ASSIGNMENT
These entries are to be set down again exactly.

AVAILABLE DATA
○ ○ ○ ○
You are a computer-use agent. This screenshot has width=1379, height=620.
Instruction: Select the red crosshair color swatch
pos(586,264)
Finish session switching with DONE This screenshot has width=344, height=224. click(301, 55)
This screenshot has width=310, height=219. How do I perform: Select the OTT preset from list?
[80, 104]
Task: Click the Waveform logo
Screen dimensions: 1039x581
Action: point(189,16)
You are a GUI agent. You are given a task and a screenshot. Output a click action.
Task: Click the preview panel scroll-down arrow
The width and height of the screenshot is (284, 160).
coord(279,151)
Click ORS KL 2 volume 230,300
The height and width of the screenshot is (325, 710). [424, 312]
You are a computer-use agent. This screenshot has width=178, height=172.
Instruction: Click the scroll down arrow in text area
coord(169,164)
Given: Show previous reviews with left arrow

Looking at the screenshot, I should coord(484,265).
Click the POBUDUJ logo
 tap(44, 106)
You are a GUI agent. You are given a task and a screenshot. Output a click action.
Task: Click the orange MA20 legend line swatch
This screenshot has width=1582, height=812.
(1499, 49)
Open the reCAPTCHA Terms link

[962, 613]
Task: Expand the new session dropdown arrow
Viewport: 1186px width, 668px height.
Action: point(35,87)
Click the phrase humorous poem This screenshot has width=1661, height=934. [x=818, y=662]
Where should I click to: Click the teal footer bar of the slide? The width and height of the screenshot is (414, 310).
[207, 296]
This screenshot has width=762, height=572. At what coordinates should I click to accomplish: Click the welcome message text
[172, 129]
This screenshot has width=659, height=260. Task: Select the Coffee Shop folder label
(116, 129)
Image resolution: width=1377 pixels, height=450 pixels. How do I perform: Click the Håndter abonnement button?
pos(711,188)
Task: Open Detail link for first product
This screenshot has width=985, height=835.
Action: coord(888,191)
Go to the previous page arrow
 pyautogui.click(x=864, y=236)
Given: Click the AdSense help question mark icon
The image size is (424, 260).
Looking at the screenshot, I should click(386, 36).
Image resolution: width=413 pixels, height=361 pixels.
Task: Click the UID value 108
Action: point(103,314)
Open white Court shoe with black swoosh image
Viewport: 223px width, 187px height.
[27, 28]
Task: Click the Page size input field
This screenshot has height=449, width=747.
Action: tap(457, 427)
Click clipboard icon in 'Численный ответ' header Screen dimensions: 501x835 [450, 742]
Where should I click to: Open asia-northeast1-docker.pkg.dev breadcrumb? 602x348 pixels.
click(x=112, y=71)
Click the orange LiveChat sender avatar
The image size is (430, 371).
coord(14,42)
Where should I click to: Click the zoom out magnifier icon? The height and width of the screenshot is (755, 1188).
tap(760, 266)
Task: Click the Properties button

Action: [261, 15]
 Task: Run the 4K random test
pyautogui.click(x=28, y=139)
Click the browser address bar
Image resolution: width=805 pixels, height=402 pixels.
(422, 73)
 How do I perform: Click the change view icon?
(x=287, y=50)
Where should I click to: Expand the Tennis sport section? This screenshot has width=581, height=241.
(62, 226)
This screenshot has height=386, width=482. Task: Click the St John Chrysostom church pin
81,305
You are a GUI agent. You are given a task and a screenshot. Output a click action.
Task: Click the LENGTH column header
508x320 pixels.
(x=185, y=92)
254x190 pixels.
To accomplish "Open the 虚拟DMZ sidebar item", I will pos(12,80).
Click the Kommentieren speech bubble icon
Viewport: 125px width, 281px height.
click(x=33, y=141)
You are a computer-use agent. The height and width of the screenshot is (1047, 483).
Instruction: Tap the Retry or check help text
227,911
○ ○ ○ ○
ANSWER SECTION
You are a computer-use agent. This screenshot has width=1379, height=620.
Instruction: Select the red crosshair color swatch
pos(586,264)
Finish session switching with DONE This screenshot has width=344, height=224. click(301, 55)
This screenshot has width=310, height=219. How do I perform: Select the OTT preset from list?
[80, 104]
Task: Click the Waveform logo
Screen dimensions: 1039x581
Action: point(189,16)
You are a GUI agent. You are given a task and a screenshot. Output a click action.
Task: Click the preview panel scroll-down arrow
The width and height of the screenshot is (284, 160).
coord(279,151)
Click ORS KL 2 volume 230,300
The height and width of the screenshot is (325, 710). [424, 312]
You are a computer-use agent. This screenshot has width=178, height=172.
Instruction: Click the scroll down arrow in text area
coord(169,164)
Given: Show previous reviews with left arrow

Looking at the screenshot, I should coord(484,265).
Click the POBUDUJ logo
 tap(44, 106)
You are a GUI agent. You are given a task and a screenshot. Output a click action.
Task: Click the orange MA20 legend line swatch
This screenshot has width=1582, height=812.
(1499, 49)
Open the reCAPTCHA Terms link

[962, 613]
Task: Expand the new session dropdown arrow
Viewport: 1186px width, 668px height.
Action: point(35,87)
Click the phrase humorous poem This screenshot has width=1661, height=934. [x=818, y=662]
Where should I click to: Click the teal footer bar of the slide? The width and height of the screenshot is (414, 310).
[207, 296]
This screenshot has width=762, height=572. At what coordinates should I click to accomplish: Click the welcome message text
[172, 129]
This screenshot has width=659, height=260. Task: Select the Coffee Shop folder label
(116, 129)
Image resolution: width=1377 pixels, height=450 pixels. How do I perform: Click the Håndter abonnement button?
pos(711,188)
Task: Open Detail link for first product
This screenshot has width=985, height=835.
Action: coord(888,191)
Go to the previous page arrow
 pyautogui.click(x=864, y=236)
Given: Click the AdSense help question mark icon
The image size is (424, 260).
Looking at the screenshot, I should click(386, 36).
Image resolution: width=413 pixels, height=361 pixels.
Task: Click the UID value 108
Action: point(103,314)
Open white Court shoe with black swoosh image
Viewport: 223px width, 187px height.
[27, 28]
Task: Click the Page size input field
This screenshot has height=449, width=747.
Action: tap(457, 427)
Click clipboard icon in 'Численный ответ' header Screen dimensions: 501x835 [450, 742]
Where should I click to: Open asia-northeast1-docker.pkg.dev breadcrumb? 602x348 pixels.
click(x=112, y=71)
Click the orange LiveChat sender avatar
The image size is (430, 371).
coord(14,42)
Where should I click to: Click the zoom out magnifier icon? The height and width of the screenshot is (755, 1188).
tap(760, 266)
Task: Click the Properties button

Action: [261, 15]
 Task: Run the 4K random test
pyautogui.click(x=28, y=139)
Click the browser address bar
Image resolution: width=805 pixels, height=402 pixels.
(422, 73)
 How do I perform: Click the change view icon?
(x=287, y=50)
Where should I click to: Expand the Tennis sport section? This screenshot has width=581, height=241.
(62, 226)
This screenshot has height=386, width=482. Task: Click the St John Chrysostom church pin
81,305
You are a GUI agent. You are given a task and a screenshot. Output a click action.
Task: Click the LENGTH column header
508x320 pixels.
(x=185, y=92)
254x190 pixels.
To accomplish "Open the 虚拟DMZ sidebar item", I will pos(12,80).
Click the Kommentieren speech bubble icon
Viewport: 125px width, 281px height.
click(x=33, y=141)
You are a computer-use agent. The height and width of the screenshot is (1047, 483).
Instruction: Tap the Retry or check help text
227,911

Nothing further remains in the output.